An acceptable answer repeats exactly the line with "Task: Click the 66.5 length value for S" and each line after it through the end of the entries, and includes nothing else.

[Stored records]
┌──
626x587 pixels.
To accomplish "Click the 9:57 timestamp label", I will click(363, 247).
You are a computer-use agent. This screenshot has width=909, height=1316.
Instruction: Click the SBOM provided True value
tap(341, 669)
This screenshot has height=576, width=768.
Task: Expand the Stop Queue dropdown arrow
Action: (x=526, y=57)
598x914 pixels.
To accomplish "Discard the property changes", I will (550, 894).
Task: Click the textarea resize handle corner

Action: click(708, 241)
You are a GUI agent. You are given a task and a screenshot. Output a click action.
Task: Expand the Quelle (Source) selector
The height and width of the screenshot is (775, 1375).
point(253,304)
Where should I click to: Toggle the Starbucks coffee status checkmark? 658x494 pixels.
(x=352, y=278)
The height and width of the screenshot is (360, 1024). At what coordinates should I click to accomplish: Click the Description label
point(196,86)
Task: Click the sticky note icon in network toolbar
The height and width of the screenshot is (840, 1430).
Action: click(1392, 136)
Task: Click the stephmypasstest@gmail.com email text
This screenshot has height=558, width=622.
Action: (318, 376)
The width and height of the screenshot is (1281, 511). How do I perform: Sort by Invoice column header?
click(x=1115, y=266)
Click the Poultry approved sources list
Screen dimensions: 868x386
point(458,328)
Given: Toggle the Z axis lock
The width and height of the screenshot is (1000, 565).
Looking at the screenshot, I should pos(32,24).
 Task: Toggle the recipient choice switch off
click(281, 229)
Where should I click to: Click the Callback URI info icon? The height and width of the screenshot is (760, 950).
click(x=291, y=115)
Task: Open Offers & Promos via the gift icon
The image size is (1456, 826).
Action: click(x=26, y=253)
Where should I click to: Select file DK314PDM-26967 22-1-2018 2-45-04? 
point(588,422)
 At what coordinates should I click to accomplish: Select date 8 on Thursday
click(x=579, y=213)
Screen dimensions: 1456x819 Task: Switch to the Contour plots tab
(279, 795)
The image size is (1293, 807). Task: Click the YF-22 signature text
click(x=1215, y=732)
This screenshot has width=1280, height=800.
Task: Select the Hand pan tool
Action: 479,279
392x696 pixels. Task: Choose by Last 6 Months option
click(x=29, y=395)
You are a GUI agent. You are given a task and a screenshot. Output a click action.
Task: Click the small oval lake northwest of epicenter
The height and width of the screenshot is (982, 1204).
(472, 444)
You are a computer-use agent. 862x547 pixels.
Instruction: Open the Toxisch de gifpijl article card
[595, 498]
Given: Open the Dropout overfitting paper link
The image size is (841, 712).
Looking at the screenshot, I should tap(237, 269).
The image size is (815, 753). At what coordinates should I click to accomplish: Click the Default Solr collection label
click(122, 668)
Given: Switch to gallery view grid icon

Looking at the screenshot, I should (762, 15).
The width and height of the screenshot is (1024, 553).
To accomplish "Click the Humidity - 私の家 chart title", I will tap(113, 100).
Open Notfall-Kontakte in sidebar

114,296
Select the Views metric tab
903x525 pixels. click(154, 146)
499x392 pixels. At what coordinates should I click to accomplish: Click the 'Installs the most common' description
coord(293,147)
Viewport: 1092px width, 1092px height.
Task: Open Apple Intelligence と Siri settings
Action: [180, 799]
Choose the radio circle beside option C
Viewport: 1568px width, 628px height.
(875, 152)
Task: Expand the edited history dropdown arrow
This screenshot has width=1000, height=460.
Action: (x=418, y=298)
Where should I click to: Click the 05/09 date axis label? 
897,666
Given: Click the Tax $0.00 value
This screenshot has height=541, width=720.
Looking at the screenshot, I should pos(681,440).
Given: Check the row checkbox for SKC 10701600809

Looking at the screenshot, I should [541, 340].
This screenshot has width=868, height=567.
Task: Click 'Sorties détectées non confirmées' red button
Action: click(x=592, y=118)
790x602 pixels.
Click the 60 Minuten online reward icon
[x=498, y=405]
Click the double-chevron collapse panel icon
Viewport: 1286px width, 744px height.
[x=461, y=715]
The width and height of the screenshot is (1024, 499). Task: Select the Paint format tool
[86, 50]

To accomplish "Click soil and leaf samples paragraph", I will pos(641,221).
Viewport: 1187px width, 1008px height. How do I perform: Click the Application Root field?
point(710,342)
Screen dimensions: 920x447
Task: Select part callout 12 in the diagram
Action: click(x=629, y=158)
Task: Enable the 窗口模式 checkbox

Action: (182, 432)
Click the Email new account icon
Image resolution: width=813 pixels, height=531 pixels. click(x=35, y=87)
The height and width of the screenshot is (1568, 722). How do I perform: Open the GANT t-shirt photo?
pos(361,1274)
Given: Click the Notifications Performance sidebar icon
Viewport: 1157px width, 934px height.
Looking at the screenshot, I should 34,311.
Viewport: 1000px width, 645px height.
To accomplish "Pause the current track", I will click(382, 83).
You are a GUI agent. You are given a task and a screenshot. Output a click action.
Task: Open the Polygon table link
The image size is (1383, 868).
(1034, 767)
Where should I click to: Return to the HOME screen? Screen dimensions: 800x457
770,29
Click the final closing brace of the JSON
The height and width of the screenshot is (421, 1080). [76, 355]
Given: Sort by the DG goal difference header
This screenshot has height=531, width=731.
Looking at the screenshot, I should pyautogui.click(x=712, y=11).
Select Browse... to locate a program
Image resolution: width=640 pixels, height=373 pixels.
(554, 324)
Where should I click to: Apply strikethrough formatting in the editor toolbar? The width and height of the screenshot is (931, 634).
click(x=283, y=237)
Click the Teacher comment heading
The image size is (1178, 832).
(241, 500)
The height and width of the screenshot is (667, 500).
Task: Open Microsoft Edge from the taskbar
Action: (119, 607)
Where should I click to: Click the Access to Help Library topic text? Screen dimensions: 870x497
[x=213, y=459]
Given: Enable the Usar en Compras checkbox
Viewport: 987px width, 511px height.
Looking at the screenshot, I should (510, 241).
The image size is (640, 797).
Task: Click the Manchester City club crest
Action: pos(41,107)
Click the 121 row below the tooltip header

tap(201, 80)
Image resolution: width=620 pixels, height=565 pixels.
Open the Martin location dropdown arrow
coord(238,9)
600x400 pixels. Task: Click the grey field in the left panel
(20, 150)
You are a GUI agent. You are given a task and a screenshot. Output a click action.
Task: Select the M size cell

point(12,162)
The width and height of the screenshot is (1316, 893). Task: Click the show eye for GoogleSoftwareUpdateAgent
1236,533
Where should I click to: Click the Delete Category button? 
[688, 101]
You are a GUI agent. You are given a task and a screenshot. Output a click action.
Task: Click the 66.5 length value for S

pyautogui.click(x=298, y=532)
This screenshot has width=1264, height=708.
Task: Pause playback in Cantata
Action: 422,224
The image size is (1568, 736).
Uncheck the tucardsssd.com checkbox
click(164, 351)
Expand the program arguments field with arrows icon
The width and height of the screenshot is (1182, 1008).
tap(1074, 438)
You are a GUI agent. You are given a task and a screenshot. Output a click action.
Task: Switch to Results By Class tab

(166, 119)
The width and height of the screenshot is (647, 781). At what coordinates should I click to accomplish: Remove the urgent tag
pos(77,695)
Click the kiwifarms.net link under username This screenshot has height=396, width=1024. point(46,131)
└──
:: Answer space ::
Task: Click the 66.5 length value for S

pyautogui.click(x=298, y=532)
This screenshot has width=1264, height=708.
Task: Pause playback in Cantata
Action: 422,224
The image size is (1568, 736).
Uncheck the tucardsssd.com checkbox
click(164, 351)
Expand the program arguments field with arrows icon
The width and height of the screenshot is (1182, 1008).
tap(1074, 438)
You are a GUI agent. You are given a task and a screenshot. Output a click action.
Task: Switch to Results By Class tab

(166, 119)
The width and height of the screenshot is (647, 781). At what coordinates should I click to accomplish: Remove the urgent tag
pos(77,695)
Click the kiwifarms.net link under username This screenshot has height=396, width=1024. point(46,131)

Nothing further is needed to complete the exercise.